Function to save CSV to Delta and move S3 CSV file: Common Library

def move_s3_file(s3_config, source_key, dest_key):
    """
    Move files within S3 using boto3 (copy then delete).
    """
    s3_client = boto3.client(
        's3',
        aws_access_key_id=s3_config['access_key'],
        aws_secret_access_key=s3_config['secret_key'],
        endpoint_url=s3_config['endpoint'],
        verify=False # May be needed when using self-signed certificates
    )
    try:
        copy_source = {'Bucket': s3_config['bucket'], 'Key': source_key}
        print(f"Copying S3 object from {source_key} to {dest_key}...")
        s3_client.copy_object(CopySource=copy_source, Bucket=s3_config['bucket'], Key=dest_key)
        print(f"Deleting source S3 object: {source_key}...")
        s3_client.delete_object(Bucket=s3_config['bucket'], Key=source_key)
        print(f"Successfully moved {source_key} to {dest_key}.")
        return True
    except ClientError as e:
        print(f"Error moving S3 file: {e}")
        return False
    except Exception as e:
        print(f"An unexpected error occurred during S3 move: {e}")
        return False

Main data processing function
Implemented for incremental loading (Append) and reprocessing capability since data source files (CSV) are monthly units

def subway_data_append(spark, s3_config, pg_config):
    """
    Main pipeline processing CSV --> DELTA --> POSTGRESQL
    """
    pg_url = f"jdbc:postgresql://{pg_config['host']}:{pg_config['port']}/{pg_config['dbname']}"
    pg_properties = {
        "user": pg_config['user'],
        "password": pg_config['password'],
        "driver": "org.postgresql.Driver"
    }

    print(f" bucket name is {s3_config['bucket']}")
    csv_source_key = f"datasource/CARD_SUBWAY_MONTH_{WK_YM}.csv"
    csv_archive_key = f"archive/CARD_SUBWAY_MONTH_{WK_YM}.csv"
    csv_s3_path = f"s3a://{s3_config['bucket']}/{csv_source_key}"
    delta_s3_path = f"s3a://{s3_config['bucket']}/{s3_config['delta_path']}"
    
    try:    
        print(f"\n--- Starting processing for {pg_config['table']} during '{WK_YM}' ---")

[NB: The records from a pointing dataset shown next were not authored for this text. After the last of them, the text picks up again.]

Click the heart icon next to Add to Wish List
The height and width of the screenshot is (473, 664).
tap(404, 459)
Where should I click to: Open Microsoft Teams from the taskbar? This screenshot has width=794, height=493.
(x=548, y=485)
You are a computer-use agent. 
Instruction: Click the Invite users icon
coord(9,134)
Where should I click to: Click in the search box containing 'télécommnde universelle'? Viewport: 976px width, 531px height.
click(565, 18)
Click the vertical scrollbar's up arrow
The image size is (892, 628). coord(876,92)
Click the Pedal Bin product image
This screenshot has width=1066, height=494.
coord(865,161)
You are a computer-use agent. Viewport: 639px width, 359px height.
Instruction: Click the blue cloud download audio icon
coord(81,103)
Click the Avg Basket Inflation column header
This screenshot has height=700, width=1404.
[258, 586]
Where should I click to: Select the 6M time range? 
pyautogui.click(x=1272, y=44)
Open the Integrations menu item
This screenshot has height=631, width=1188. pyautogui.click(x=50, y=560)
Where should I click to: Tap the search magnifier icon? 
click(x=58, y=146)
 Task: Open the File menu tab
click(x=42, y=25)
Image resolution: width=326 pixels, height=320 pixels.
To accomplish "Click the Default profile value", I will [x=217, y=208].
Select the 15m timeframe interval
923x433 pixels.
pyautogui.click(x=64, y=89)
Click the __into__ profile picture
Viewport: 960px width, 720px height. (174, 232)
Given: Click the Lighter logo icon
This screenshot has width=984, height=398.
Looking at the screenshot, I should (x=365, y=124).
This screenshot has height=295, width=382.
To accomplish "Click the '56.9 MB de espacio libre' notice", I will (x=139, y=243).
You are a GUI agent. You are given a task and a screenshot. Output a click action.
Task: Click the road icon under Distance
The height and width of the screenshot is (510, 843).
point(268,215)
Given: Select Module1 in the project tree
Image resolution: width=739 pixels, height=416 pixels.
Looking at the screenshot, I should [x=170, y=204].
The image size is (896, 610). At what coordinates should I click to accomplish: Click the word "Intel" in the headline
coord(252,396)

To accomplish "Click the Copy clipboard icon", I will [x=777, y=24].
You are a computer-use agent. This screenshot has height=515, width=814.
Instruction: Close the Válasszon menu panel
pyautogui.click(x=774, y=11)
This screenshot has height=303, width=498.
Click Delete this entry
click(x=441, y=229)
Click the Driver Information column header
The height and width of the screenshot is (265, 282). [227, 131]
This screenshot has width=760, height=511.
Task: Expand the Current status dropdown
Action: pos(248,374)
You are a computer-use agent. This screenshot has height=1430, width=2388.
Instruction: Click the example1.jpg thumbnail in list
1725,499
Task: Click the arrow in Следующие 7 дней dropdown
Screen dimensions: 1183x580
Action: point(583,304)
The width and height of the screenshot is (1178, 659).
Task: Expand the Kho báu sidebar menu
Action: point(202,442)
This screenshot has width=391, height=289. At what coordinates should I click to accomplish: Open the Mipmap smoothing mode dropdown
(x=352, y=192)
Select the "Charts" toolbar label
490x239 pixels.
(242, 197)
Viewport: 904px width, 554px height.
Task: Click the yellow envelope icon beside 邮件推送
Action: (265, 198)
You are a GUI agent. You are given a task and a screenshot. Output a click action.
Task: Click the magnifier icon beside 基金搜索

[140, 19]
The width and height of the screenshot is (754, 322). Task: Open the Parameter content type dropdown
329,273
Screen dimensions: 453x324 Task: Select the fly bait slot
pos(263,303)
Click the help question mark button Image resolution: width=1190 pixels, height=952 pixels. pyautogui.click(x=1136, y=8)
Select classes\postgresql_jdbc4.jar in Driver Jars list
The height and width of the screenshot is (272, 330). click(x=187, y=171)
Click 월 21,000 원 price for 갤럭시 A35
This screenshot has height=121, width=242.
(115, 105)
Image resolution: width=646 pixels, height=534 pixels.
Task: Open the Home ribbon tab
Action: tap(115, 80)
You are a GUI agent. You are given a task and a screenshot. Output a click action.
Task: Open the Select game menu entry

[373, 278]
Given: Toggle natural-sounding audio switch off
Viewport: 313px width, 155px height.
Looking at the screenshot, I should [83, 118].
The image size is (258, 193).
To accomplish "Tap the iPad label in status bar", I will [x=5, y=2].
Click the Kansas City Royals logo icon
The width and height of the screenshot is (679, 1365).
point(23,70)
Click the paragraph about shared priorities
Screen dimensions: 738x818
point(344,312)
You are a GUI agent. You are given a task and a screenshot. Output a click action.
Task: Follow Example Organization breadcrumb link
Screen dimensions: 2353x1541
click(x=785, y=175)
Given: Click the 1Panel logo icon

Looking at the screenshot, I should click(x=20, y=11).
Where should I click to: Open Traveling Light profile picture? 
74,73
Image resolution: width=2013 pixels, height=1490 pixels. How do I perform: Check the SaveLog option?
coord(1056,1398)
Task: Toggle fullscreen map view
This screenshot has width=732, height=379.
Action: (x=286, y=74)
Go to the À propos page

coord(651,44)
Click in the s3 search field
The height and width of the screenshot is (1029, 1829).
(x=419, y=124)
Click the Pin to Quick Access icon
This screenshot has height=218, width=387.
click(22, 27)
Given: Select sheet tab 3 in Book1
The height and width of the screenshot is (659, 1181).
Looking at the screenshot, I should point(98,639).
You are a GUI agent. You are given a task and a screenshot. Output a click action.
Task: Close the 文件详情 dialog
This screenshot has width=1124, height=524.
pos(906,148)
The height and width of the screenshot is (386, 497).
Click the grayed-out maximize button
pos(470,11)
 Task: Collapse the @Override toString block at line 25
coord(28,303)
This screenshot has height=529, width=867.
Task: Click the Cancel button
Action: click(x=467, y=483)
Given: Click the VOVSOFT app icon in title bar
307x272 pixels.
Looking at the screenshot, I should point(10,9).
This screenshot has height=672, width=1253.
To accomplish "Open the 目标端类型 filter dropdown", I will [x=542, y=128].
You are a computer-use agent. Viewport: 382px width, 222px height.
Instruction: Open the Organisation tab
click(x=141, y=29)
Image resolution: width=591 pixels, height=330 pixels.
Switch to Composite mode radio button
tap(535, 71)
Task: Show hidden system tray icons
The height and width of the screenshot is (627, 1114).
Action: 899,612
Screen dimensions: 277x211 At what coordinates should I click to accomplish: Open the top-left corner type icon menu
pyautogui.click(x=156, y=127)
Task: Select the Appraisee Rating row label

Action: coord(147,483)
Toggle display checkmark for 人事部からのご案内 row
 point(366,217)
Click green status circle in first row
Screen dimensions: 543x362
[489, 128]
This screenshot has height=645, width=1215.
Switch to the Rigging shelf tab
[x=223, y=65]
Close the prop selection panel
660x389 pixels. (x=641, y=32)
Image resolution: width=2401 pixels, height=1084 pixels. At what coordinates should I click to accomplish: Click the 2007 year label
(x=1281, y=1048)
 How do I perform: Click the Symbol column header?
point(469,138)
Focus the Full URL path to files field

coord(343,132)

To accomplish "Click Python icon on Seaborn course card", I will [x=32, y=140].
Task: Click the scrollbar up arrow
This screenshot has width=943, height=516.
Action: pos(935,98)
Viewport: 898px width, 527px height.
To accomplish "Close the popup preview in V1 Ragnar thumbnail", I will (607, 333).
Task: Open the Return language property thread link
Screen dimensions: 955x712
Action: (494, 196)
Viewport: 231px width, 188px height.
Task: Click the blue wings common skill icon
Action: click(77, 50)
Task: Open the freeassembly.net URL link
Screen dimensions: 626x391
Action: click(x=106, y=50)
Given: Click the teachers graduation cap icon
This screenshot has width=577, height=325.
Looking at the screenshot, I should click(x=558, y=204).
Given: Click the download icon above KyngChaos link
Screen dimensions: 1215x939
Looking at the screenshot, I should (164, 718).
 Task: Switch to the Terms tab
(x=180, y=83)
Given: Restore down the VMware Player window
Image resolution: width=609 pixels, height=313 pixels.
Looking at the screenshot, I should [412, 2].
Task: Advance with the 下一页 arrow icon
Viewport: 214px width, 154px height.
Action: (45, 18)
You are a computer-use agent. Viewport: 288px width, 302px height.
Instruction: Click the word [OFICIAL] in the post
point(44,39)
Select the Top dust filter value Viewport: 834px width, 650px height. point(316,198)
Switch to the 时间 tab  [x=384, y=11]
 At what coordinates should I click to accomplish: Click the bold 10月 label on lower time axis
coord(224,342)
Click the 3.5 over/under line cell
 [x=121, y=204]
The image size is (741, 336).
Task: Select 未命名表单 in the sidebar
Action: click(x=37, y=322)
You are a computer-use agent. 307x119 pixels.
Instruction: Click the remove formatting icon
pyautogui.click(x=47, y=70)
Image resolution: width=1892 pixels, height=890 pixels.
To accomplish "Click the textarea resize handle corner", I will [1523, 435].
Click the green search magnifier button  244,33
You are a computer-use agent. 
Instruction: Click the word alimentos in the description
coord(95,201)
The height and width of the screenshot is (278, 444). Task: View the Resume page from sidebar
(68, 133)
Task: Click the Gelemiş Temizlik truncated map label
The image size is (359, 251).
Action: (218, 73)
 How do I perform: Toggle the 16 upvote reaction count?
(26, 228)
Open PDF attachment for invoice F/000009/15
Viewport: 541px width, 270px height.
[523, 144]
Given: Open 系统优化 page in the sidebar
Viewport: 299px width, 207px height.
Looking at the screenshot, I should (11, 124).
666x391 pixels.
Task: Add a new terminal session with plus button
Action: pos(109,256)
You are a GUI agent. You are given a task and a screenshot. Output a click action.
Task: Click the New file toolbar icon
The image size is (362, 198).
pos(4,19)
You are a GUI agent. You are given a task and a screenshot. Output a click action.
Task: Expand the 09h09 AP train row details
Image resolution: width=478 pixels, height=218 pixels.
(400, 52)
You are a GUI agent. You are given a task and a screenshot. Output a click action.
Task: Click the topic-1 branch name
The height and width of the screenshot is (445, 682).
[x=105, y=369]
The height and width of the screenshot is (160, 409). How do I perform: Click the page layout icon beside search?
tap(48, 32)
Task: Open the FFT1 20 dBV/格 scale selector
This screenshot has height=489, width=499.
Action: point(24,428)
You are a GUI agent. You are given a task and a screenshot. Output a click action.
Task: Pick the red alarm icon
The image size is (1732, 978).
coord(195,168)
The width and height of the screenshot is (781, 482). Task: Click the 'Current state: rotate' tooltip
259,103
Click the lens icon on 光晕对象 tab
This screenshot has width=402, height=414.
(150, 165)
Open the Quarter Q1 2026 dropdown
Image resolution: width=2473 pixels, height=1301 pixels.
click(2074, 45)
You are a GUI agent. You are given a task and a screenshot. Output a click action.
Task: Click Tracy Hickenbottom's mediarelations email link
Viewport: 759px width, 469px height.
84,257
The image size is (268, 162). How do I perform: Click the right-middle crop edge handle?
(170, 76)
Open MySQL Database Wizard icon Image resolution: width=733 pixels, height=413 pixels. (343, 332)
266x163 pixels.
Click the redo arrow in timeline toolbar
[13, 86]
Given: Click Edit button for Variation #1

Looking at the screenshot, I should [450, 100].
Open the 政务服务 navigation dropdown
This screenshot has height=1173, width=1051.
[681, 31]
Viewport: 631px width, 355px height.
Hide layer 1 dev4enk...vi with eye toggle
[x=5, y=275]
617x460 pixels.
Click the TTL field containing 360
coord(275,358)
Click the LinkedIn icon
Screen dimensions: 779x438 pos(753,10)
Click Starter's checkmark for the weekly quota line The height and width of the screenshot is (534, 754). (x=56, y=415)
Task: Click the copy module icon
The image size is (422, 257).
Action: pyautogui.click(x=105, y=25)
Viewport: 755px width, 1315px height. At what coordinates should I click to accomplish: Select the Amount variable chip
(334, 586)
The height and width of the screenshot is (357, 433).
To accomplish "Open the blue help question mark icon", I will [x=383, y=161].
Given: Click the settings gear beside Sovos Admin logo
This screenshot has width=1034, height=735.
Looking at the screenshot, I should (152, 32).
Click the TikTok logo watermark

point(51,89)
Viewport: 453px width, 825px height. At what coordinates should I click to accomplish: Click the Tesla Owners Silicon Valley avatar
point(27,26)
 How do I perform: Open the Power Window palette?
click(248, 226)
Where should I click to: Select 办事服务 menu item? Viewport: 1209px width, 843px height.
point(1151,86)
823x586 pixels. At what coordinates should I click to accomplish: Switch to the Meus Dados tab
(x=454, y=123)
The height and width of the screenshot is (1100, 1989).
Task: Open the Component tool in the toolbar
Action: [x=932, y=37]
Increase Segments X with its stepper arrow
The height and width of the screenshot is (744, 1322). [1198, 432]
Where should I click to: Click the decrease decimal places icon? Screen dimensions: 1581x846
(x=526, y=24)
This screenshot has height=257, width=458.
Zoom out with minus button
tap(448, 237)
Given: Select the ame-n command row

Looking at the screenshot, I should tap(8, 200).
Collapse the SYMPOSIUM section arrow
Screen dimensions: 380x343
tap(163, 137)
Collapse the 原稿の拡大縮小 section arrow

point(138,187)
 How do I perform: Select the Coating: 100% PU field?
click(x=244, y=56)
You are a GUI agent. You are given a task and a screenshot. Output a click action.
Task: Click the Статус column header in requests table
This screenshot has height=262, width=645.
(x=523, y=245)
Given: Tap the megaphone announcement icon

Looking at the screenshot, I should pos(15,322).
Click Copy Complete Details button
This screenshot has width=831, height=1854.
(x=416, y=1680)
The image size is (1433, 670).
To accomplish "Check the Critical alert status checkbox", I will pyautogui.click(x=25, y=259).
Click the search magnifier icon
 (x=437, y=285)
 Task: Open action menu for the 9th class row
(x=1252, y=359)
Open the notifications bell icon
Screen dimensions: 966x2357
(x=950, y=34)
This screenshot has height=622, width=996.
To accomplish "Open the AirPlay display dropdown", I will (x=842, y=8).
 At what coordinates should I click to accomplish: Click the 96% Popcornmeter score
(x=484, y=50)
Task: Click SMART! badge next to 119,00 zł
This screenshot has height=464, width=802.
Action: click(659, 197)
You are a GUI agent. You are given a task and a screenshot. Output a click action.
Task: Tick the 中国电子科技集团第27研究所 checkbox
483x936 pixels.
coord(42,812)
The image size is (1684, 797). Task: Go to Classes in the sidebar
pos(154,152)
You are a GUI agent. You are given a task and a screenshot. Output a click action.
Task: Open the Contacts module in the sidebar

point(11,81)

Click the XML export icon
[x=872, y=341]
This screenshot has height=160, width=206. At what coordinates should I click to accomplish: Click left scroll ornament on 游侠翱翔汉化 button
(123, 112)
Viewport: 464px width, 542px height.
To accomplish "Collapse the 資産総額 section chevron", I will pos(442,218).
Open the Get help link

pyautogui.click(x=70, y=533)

        # Step 1: Read S3 CSV
        print(f"Reading CSV from {csv_s3_path}...")
        csv_df = spark.read.option("header", "true").option("overwriteSchema", "true").csv(csv_s3_path)
        csv_df.createOrReplaceTempView("subway_data")
        print(f"CSV for {WK_YM} loaded. Count: {csv_df.count()}")
        csv_df.show(5)

        # Step 2: Delete and insert to Delta Lake (using Spark SQL)
        print(f"Deleting old data for {WK_YM} from Delta table: {delta_s3_path}")
        
        if DeltaTable.isDeltaTable(spark, delta_s3_path):
            print(f" Delta Table {delta_s3_path} exists") 
            delete_delta_sql = f"delete from delta.`{delta_s3_path}` where `사용일자` like '{WK_YM}'||'%' "
            delta_mode = "append"
            try:
                spark.sql(delete_delta_sql)
                print(f"Deletion from Delta complete. Inserting new data for {WK_YM}...")
            except Exception as e:
                print(f"Skip on error occurred during Delta DELETE, even though table exists: {e}")
                raise         
        else:
            print(f" Delta Table {delta_s3_path} does not exist") 
            delta_mode = "overwrite"
        
        # Write using DataFrame API
        csv_df.write.format("delta").mode(delta_mode).save(delta_s3_path)
        print(f"Successfully wrote data to Delta table {delta_s3_path}.")
        
        # Step 3: Move S3 CSV file
        print(f"Archiving S3 CSV file...")
        move_s3_file(s3_config, csv_source_key, csv_archive_key)
        
        # Step 4: Delete and insert to PostgreSQL   
        pg_table_name = pg_config['table']
        print(f"Deleting old data for {WK_YM} from PostgreSQL table: {pg_table_name}")        
        conn = None
        cursor = None
        conn = psycopg2.connect(
            host=pg_config['host'],
            port=pg_config['port'],
            dbname=pg_config['dbname'],
            user=pg_config['user'],
            password=pg_config['password']
        )
        cursor = conn.cursor()

        delete_sql = f" delete from {pg_table_name} where use_date like '{WK_YM}'||'%' "
        print(f"Executing DELETE query: {delete_sql}")
        cursor.execute(delete_sql)
        deleted_rows = cursor.rowcount
        if cursor: cursor.close()
        if conn: 
            conn.commit()
            conn.close()
        print(f"Successfully executed DELETE query. {deleted_rows} rows deleted.")    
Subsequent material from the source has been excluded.